:: Data supplied

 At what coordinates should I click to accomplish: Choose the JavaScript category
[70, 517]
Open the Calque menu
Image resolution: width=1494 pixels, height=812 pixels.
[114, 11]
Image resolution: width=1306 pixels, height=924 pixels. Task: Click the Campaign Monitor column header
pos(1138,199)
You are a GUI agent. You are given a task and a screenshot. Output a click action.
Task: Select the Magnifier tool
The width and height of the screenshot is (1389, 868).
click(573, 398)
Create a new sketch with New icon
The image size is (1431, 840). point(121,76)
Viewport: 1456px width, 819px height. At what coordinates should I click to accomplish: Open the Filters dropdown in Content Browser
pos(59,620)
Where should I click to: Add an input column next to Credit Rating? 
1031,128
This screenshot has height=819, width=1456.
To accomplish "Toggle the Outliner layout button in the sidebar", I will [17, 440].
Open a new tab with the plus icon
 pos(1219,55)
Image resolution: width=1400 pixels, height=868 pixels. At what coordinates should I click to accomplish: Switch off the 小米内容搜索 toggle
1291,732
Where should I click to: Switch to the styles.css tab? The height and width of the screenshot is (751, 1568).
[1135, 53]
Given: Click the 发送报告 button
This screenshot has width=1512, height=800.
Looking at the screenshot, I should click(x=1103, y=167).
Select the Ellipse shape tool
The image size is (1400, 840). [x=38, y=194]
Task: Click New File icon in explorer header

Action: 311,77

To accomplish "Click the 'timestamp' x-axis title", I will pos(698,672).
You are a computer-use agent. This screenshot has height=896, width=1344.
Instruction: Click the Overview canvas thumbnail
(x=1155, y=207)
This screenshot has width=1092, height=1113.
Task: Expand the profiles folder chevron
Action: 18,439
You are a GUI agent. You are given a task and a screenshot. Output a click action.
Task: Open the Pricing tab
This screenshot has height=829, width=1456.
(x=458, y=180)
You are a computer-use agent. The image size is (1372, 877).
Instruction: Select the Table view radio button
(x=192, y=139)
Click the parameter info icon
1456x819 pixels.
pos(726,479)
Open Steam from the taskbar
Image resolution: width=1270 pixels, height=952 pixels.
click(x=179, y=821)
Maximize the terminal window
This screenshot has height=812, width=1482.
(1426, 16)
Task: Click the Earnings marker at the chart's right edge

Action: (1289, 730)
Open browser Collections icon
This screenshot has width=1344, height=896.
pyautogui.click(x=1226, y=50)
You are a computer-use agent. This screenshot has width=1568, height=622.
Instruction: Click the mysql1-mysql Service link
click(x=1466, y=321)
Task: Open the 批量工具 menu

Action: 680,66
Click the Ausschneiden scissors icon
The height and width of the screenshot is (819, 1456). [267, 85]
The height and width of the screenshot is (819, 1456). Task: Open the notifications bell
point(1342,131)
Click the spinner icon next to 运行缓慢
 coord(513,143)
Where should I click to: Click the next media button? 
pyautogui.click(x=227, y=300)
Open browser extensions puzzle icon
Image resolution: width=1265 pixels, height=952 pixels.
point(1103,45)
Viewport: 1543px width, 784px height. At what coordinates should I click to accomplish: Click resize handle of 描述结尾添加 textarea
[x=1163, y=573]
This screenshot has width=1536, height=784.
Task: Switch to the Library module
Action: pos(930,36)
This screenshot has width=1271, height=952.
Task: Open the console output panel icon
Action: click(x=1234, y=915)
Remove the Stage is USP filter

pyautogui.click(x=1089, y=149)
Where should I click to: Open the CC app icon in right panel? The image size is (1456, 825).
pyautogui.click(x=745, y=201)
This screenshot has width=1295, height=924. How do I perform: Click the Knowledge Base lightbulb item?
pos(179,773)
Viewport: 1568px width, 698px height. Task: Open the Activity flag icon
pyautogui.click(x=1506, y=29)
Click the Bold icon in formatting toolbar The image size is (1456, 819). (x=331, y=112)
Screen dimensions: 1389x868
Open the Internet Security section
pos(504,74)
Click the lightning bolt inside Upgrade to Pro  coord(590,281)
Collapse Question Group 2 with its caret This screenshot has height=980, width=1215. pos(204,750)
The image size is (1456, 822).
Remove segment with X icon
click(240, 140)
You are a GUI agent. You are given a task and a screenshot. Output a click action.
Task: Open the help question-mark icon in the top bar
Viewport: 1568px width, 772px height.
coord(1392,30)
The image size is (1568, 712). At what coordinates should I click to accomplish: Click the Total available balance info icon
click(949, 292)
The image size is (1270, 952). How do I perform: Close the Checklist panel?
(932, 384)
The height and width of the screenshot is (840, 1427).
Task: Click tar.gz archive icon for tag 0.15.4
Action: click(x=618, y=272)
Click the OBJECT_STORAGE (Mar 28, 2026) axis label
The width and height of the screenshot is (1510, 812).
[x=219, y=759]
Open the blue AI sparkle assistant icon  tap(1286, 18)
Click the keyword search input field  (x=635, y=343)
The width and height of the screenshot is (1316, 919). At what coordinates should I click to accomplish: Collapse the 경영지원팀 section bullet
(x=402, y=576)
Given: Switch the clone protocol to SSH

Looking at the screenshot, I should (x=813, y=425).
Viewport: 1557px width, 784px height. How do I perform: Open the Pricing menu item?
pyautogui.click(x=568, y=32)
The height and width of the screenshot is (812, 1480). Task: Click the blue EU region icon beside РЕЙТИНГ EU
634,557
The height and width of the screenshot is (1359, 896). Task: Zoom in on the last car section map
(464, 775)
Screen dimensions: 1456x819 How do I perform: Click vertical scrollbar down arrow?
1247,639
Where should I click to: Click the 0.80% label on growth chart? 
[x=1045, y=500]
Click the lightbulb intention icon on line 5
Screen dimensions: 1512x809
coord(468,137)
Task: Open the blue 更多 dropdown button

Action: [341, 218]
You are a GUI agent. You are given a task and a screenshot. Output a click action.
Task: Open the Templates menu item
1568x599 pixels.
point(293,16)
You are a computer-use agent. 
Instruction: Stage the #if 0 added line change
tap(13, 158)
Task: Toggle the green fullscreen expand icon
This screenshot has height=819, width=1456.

::::

§ About this task
All of the records above are to be returned exactly as they stand.

§ Solution for this problem
 At what coordinates should I click to accomplish: Choose the JavaScript category
[70, 517]
Open the Calque menu
Image resolution: width=1494 pixels, height=812 pixels.
[114, 11]
Image resolution: width=1306 pixels, height=924 pixels. Task: Click the Campaign Monitor column header
pos(1138,199)
You are a GUI agent. You are given a task and a screenshot. Output a click action.
Task: Select the Magnifier tool
The width and height of the screenshot is (1389, 868).
click(573, 398)
Create a new sketch with New icon
The image size is (1431, 840). point(121,76)
Viewport: 1456px width, 819px height. At what coordinates should I click to accomplish: Open the Filters dropdown in Content Browser
pos(59,620)
Where should I click to: Add an input column next to Credit Rating? 
1031,128
This screenshot has height=819, width=1456.
To accomplish "Toggle the Outliner layout button in the sidebar", I will [17, 440].
Open a new tab with the plus icon
 pos(1219,55)
Image resolution: width=1400 pixels, height=868 pixels. At what coordinates should I click to accomplish: Switch off the 小米内容搜索 toggle
1291,732
Where should I click to: Switch to the styles.css tab? The height and width of the screenshot is (751, 1568).
[1135, 53]
Given: Click the 发送报告 button
This screenshot has width=1512, height=800.
Looking at the screenshot, I should click(x=1103, y=167).
Select the Ellipse shape tool
The image size is (1400, 840). [x=38, y=194]
Task: Click New File icon in explorer header

Action: 311,77

To accomplish "Click the 'timestamp' x-axis title", I will pos(698,672).
You are a computer-use agent. This screenshot has height=896, width=1344.
Instruction: Click the Overview canvas thumbnail
(x=1155, y=207)
This screenshot has width=1092, height=1113.
Task: Expand the profiles folder chevron
Action: 18,439
You are a GUI agent. You are given a task and a screenshot. Output a click action.
Task: Open the Pricing tab
This screenshot has height=829, width=1456.
(x=458, y=180)
You are a computer-use agent. The image size is (1372, 877).
Instruction: Select the Table view radio button
(x=192, y=139)
Click the parameter info icon
1456x819 pixels.
pos(726,479)
Open Steam from the taskbar
Image resolution: width=1270 pixels, height=952 pixels.
click(x=179, y=821)
Maximize the terminal window
This screenshot has height=812, width=1482.
(1426, 16)
Task: Click the Earnings marker at the chart's right edge

Action: (1289, 730)
Open browser Collections icon
This screenshot has width=1344, height=896.
pyautogui.click(x=1226, y=50)
You are a computer-use agent. This screenshot has width=1568, height=622.
Instruction: Click the mysql1-mysql Service link
click(x=1466, y=321)
Task: Open the 批量工具 menu

Action: 680,66
Click the Ausschneiden scissors icon
The height and width of the screenshot is (819, 1456). [267, 85]
The height and width of the screenshot is (819, 1456). Task: Open the notifications bell
point(1342,131)
Click the spinner icon next to 运行缓慢
 coord(513,143)
Where should I click to: Click the next media button? 
pyautogui.click(x=227, y=300)
Open browser extensions puzzle icon
Image resolution: width=1265 pixels, height=952 pixels.
point(1103,45)
Viewport: 1543px width, 784px height. At what coordinates should I click to accomplish: Click resize handle of 描述结尾添加 textarea
[x=1163, y=573]
This screenshot has width=1536, height=784.
Task: Switch to the Library module
Action: pos(930,36)
This screenshot has width=1271, height=952.
Task: Open the console output panel icon
Action: click(x=1234, y=915)
Remove the Stage is USP filter

pyautogui.click(x=1089, y=149)
Where should I click to: Open the CC app icon in right panel? The image size is (1456, 825).
pyautogui.click(x=745, y=201)
This screenshot has width=1295, height=924. How do I perform: Click the Knowledge Base lightbulb item?
pos(179,773)
Viewport: 1568px width, 698px height. Task: Open the Activity flag icon
pyautogui.click(x=1506, y=29)
Click the Bold icon in formatting toolbar The image size is (1456, 819). (x=331, y=112)
Screen dimensions: 1389x868
Open the Internet Security section
pos(504,74)
Click the lightning bolt inside Upgrade to Pro  coord(590,281)
Collapse Question Group 2 with its caret This screenshot has height=980, width=1215. pos(204,750)
The image size is (1456, 822).
Remove segment with X icon
click(240, 140)
You are a GUI agent. You are given a task and a screenshot. Output a click action.
Task: Open the help question-mark icon in the top bar
Viewport: 1568px width, 772px height.
coord(1392,30)
The image size is (1568, 712). At what coordinates should I click to accomplish: Click the Total available balance info icon
click(949, 292)
The image size is (1270, 952). How do I perform: Close the Checklist panel?
(932, 384)
The height and width of the screenshot is (840, 1427).
Task: Click tar.gz archive icon for tag 0.15.4
Action: click(x=618, y=272)
Click the OBJECT_STORAGE (Mar 28, 2026) axis label
The width and height of the screenshot is (1510, 812).
[x=219, y=759]
Open the blue AI sparkle assistant icon  tap(1286, 18)
Click the keyword search input field  (x=635, y=343)
The width and height of the screenshot is (1316, 919). At what coordinates should I click to accomplish: Collapse the 경영지원팀 section bullet
(x=402, y=576)
Given: Switch the clone protocol to SSH

Looking at the screenshot, I should (x=813, y=425).
Viewport: 1557px width, 784px height. How do I perform: Open the Pricing menu item?
pyautogui.click(x=568, y=32)
The height and width of the screenshot is (812, 1480). Task: Click the blue EU region icon beside РЕЙТИНГ EU
634,557
The height and width of the screenshot is (1359, 896). Task: Zoom in on the last car section map
(464, 775)
Screen dimensions: 1456x819 How do I perform: Click vertical scrollbar down arrow?
1247,639
Where should I click to: Click the 0.80% label on growth chart? 
[x=1045, y=500]
Click the lightbulb intention icon on line 5
Screen dimensions: 1512x809
coord(468,137)
Task: Open the blue 更多 dropdown button

Action: [341, 218]
You are a GUI agent. You are given a task and a screenshot. Output a click action.
Task: Open the Templates menu item
1568x599 pixels.
point(293,16)
You are a computer-use agent. 
Instruction: Stage the #if 0 added line change
tap(13, 158)
Task: Toggle the green fullscreen expand icon
This screenshot has height=819, width=1456.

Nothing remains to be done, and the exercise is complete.